Dyes and pigments are everywhere. They make us see things in many colors. The blue of your jeans is just one dye of many.

Some History

In ancient times (say Neanderthals’ time), the available dyes were mostly minerals, such as “ocher,” rust, carbon (black) and similar pigments. Pictographs made with them some tens of thousands of years ago have survived quite well to this date.

Later on, just a few thousand years ago, some organisms-derived organic dyes became widely known. They include Indigo (the blue dye in “blue jeans”) from the plant Indigofera tinctoria, Tyrian Purple (a purple dye, the Roman imperial purple) from the snail Murex sp., Cochineal (a red dye) from the aphid-like insect Sternorrhyncha sp. among many others.

The evolution of chemistry changed it all. Beginning with the elucidation of the chemical structures of some of the natural dyes above, chemists found ways to duplicate those en masse in laboratories and create derivatives and novel dye structures on the basis of then-recognized simple principles. Fig. 1, showing the chemical structure of indigo helps to understand that principle. All the “aromatic bonds” (indicated by a pair of parallel lines spaced by a single line) create a large molecule with a “conjugated-bond” structure. Such conjugated-double bond arrangements have optical absorption bands in the visible spectrum of light and hence are dyes.

indigo blue chemical structure

Fig. 1. The chemical structure of the indigo (blue) dye from the Indigo plant.

Just a (small) change of the chemical structure causes a shift in the material’s spectrum to make it a purple dye. This compound has two additional bromine atoms, as indicated by “Br” in Fig. 2.

Tyrian purple chemical strucure

Fig. 2. The chemical structure of the Tyrian Purple (purple-red) dye from the Murex snail.

Today, such synthetic dyes number now in many tens of thousands. Your (color) photocopier or printer, your newspaper and every glossy magazine you look at makes liberal use of such inventions. Without the glitzy color, the new car ads just wouldn’t have the same sex appeal!

The World of Color

Just twenty years ago, most newspapers were strictly black and white without any color pictures whatsoever. These days, in the same papers you’ll find full page color-ads and pictures throughout.
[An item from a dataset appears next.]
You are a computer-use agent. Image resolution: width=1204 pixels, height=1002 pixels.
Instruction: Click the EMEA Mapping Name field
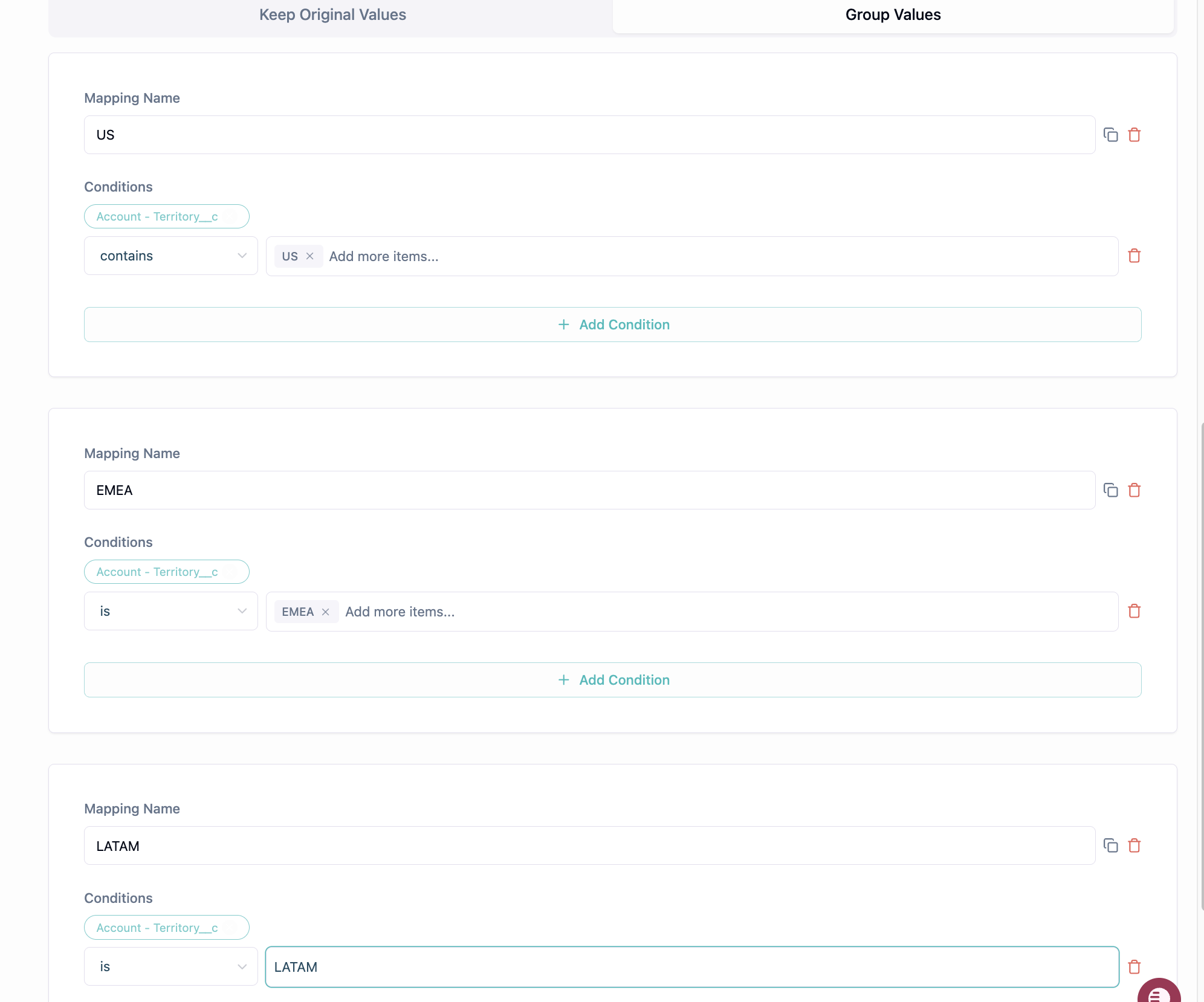pyautogui.click(x=589, y=490)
While we humans enjoy a world of color, others on Earth are only able to perceive dark and light. For example, deer and moose do not have color vision. Instead, their dark and light perception far exceeds ours. That allows them to move through dense forests in the middle of the night without much difficulty.

Yet other species perceive entirely different “colors,” namely parts of the electromagnetic wave spectrum we cannot see at all; the infrared spectrum belongs to that. Many insects, certain snakes and other critters have organs which can “see” infrared radiation as it is emanating from warm bodies. We only feel that radiation as warmth hitting our skin when sitting near a camp fire or similar heat source, but we cannot see it with our eyes.

Without our ability to perceive color, the world would appear more bleak, just in shades of light and dark.

Aren’t you glad that chemistry invented some fabulous additions to the world of color?